How we cite our quotes: (Part.Section.Paragraph)
Quote #4
I felt, after leaving Roger and his Marigold, a humiliated misery which made me almost hysterical with anger. I saw, for this time, with perfect clarity how unjust and how unkind life had been to my sister. I felt a frenzy of remorse because I had not somehow imposed my will upon Roger and really made him suffer. (1.12.5)
Bradley Pearson experiences a number of smaller and subtler "transformations" throughout the novel—moments in which his perspective changes suddenly as new light is shed on previous misconceptions. The moment when he finally starts to understand the unhappiness of his sister, Priscilla, is one of them. It's just too bad that Bradley doesn't bother to make more of that new understanding while he has a chance.
Quote #5
Coming out into the garden everything was different. It had become evening. There was a lurid indistinct light which made things blurry and hard to locate.
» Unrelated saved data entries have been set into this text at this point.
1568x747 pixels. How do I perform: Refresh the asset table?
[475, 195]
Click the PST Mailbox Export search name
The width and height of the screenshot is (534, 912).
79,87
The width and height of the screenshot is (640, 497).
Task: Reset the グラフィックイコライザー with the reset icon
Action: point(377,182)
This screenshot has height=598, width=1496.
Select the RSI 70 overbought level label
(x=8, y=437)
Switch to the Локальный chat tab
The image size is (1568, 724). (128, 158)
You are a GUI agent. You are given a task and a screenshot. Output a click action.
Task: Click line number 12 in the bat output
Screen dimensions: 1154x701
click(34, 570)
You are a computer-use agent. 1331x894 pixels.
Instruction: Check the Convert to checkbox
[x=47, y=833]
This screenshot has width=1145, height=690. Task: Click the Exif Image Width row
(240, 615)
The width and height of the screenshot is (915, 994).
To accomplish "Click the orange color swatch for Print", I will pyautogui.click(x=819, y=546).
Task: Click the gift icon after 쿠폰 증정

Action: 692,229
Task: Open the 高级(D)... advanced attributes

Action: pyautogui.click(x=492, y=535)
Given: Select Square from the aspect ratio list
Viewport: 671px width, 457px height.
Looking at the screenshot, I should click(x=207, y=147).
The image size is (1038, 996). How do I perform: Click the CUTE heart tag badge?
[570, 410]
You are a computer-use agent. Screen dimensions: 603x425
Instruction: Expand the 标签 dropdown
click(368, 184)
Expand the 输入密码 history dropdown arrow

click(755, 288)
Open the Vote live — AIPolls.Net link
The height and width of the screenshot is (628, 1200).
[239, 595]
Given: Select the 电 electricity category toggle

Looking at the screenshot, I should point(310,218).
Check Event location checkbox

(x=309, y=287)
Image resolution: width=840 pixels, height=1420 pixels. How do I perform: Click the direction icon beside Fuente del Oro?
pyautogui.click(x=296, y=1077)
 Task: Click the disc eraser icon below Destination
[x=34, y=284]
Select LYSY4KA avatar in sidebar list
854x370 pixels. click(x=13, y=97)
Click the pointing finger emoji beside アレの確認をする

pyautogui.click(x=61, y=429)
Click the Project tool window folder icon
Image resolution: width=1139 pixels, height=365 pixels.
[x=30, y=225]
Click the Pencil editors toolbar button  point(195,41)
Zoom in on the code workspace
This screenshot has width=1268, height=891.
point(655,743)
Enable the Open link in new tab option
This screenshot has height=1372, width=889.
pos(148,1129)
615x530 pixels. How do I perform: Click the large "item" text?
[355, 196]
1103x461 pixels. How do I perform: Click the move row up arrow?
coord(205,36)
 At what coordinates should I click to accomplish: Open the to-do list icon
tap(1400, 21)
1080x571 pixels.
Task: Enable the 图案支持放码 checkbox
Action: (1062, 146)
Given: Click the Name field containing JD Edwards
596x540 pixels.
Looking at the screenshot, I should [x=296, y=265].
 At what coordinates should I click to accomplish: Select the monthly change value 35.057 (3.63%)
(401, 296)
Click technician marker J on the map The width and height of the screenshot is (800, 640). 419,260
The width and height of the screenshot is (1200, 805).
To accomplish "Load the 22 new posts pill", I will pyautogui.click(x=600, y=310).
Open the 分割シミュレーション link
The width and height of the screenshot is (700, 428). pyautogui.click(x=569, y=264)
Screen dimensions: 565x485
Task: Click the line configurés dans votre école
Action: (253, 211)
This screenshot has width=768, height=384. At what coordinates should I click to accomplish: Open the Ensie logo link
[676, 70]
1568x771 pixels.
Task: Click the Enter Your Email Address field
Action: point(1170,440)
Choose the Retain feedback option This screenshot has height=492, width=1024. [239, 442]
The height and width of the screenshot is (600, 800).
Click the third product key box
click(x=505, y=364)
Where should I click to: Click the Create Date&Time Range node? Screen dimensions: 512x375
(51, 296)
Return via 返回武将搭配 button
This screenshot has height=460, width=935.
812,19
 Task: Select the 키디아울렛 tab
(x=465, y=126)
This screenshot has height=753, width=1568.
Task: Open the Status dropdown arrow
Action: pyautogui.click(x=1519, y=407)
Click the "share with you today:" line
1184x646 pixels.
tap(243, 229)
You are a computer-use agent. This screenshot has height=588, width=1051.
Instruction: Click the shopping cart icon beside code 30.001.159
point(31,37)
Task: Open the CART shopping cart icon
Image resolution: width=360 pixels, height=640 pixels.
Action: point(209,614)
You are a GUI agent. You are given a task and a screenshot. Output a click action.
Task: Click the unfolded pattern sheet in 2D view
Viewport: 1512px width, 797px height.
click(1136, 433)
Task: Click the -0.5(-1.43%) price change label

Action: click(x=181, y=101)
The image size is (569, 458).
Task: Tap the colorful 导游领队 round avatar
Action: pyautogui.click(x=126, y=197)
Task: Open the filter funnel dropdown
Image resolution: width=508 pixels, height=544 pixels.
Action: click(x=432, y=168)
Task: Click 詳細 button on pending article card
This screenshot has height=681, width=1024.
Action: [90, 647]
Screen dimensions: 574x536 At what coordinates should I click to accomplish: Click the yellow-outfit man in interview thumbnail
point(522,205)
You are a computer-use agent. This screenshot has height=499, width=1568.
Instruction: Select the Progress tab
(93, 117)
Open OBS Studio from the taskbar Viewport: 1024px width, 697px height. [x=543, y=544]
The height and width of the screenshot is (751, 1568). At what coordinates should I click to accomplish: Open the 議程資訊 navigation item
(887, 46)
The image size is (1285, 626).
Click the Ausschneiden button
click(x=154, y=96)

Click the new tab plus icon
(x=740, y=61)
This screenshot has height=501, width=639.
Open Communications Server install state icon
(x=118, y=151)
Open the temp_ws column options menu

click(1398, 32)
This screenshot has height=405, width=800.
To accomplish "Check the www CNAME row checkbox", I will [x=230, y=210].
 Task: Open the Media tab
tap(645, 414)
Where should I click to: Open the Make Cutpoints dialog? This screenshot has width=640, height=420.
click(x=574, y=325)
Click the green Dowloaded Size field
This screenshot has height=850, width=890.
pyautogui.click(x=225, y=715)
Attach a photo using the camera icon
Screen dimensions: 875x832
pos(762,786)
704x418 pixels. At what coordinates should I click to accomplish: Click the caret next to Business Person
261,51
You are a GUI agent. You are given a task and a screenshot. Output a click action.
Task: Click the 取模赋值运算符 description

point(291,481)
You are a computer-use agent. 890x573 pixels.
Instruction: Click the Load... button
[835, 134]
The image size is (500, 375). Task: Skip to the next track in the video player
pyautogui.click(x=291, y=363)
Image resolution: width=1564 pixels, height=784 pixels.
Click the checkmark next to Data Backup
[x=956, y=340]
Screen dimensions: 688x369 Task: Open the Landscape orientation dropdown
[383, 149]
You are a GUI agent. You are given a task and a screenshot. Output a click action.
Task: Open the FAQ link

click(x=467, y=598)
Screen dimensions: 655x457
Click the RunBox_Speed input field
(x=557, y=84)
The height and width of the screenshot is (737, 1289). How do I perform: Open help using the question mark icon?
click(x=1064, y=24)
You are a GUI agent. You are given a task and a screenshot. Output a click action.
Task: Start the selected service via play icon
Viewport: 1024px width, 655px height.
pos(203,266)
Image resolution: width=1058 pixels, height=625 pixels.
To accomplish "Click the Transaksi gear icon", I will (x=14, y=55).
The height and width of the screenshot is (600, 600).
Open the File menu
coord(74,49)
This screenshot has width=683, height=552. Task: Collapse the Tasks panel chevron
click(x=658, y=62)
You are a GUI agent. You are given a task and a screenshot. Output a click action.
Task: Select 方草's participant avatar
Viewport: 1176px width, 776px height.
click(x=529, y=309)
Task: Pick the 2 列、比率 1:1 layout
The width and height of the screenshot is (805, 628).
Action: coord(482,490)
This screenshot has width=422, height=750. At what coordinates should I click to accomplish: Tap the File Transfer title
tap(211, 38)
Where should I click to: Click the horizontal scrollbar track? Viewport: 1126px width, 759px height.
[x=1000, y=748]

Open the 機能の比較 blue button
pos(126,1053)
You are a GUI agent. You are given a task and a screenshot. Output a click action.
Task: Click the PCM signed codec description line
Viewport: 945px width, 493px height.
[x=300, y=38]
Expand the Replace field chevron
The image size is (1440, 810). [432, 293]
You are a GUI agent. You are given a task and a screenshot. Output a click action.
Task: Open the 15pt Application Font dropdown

Near things were illuminated by a rich hazed sunlight, while the sky farther off was dark with cloud and the promise of night, although in fact it was not yet very late. I felt upset, confused, elated, and very much wanting now to be by myself. (1.14.124)
Kissing Rachel Baffin is another of the smaller and subtler moments of "transformation" that Bradley Pearson experiences in the novel, as attested by this scene in which Bradley and Rachel emerge into a garden (in a very Adam-and-Eve fashion, might we add), and observe the changedness of the world.
Quote #6
I do respect and admire you, Bradley. That's part of it. You're so much more serious about writing that Arnold is. Don't worry about tomorrow or about anything. I'll ring you. Don't get up. I want to leave you sitting there looking so thin and tall and solemn. Like a—like a—Inspector of Taxes. Just remember, freedom, a new world. Perhaps that's just what your book needs, what it's been waiting for. Oh you're such a schoolboy, such a puritan. It's time for you to grow up and be free. Goodbye, Bradley. May your own god bless you. (1.16.117)
Bradley Pearson's response to Rachel Baffin's parting words is striking—he thinks she may be right. As he sits in his apartment after she leaves, he wonders to himself if an affair with Rachel really will bring him the artistic power and vitality he's been waiting for, and if it will produce the spiritual transformation that'll enable him, finally, to write a great book.